Try it — edit and run (Shift+Enter)
  1. Coding: Wrap the KNN logic into a function knn_predict(X_train, y_train, test_point, K) and test it on all 8 training points (classifying each using the remaining 7 as training data — leave-one-out).
  2. Challenge: Generate a 2D dataset with 100 points from two Gaussian clusters. Run KNN with K=1, 5, and 10 and compute test accuracy for each. Plot how accuracy changes with K.
  3. Variant: Try K=1, K=5, K=10 on the 8-point training set from the main exercise with test point (2, 2).
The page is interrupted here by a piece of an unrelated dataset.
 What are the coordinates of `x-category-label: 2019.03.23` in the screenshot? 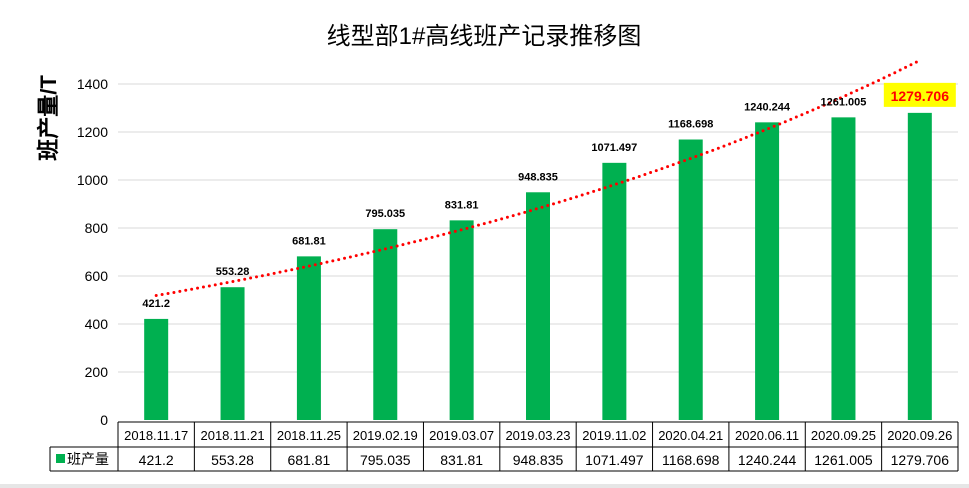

Record how the predicted label changes. Explain why K=1 is most sensitive to noise.
  4. Debug: The code below has a bug — argsort result is not sliced correctly so wrong neighbors are selected. Find and fix it.
Try it — edit and run (Shift+Enter)
  1. Conceptual: Why does KNN get slower as the training set grows? What is the time complexity of one prediction given N training points and D features?
  2. Recall: From memory, describe the KNN prediction algorithm in 4 steps, starting from “given a new test point.”